Japanese fintech developer Suramitsubest known for developing a central bank digital currency (CBDC) for Cambodia, is intended to build a Blockchain-gateway to the bond market based on the Pacific island nation of Palau, Nikkei He learned.
Soramitsu won the contract and plans to introduce the market on a trial basis in fiscal 2024, with a full launch scheduled for the following year, allowing the Palauan government to issue bonds to individual investors and efficiently manage principal and interest payments, according to the report.

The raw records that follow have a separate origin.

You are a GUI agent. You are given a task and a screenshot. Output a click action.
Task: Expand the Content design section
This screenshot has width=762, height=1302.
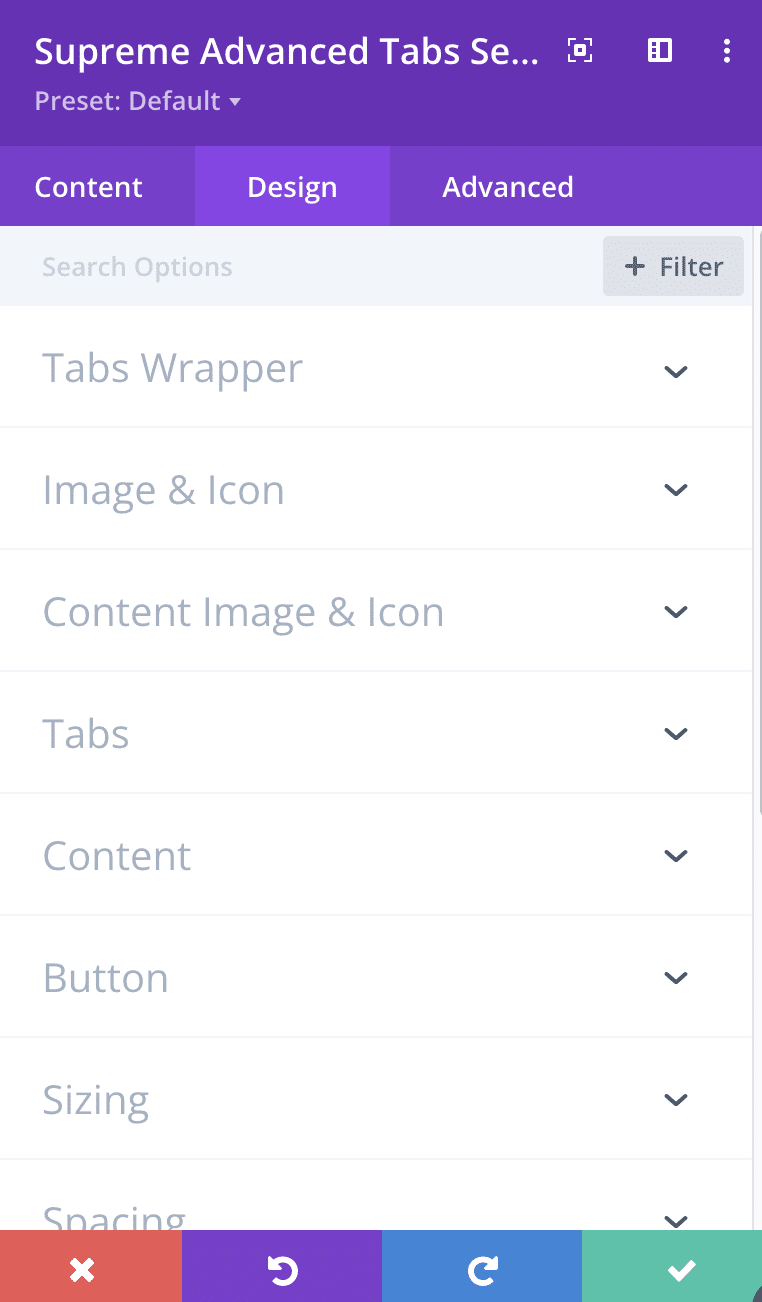tap(376, 856)
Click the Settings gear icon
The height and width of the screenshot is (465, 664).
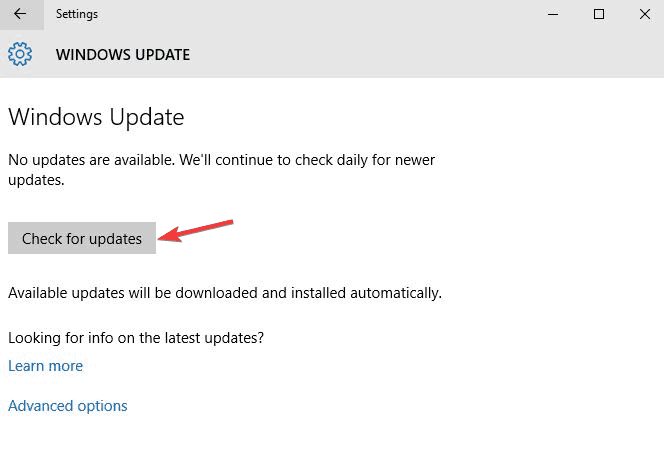[20, 53]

The total cost of the project is estimated at several hundred million yen ($1.2 million to $5.6 million), less than half the cost of a non-blockchain alternative, people familiar with the matter said. The project has reportedly received support from Japan’s Ministry of Economy, Trade and Industry, with Japan’s foreign and finance ministries providing strategic and management advice on the project.
Soramitsu’s successful development of Cambodia’s CBDC in 2020 has boosted its reputation, with the digital currency’s popularity soaring, with over 10 million accounts opened by December 2023, representing 60% of Cambodia’s population. Following this, Cambodia’s central bank governor Chea Serey indicated intends to expand the reach of its CBDC internationally, particularly through collaboration with UnionPay International, the Chinese card payment service, and other global partners.
While Soramitsu’s work in Cambodia has been well received, the long-term popularity of CBDCs remains to be seen. As of late June, crypto.news reported a sharp drop in activity in India’s digital currency, the e-rupee, after local banks stopped artificially inflating its values.
According to people familiar with the matter, the Reserve Bank of India managed to hit the 1 million retail transaction milestone last December only after the metrics were artificially infiltrated by local banks, which offered incentives to retail users and paid a portion of the bank’s employees’ salaries using the digital currency.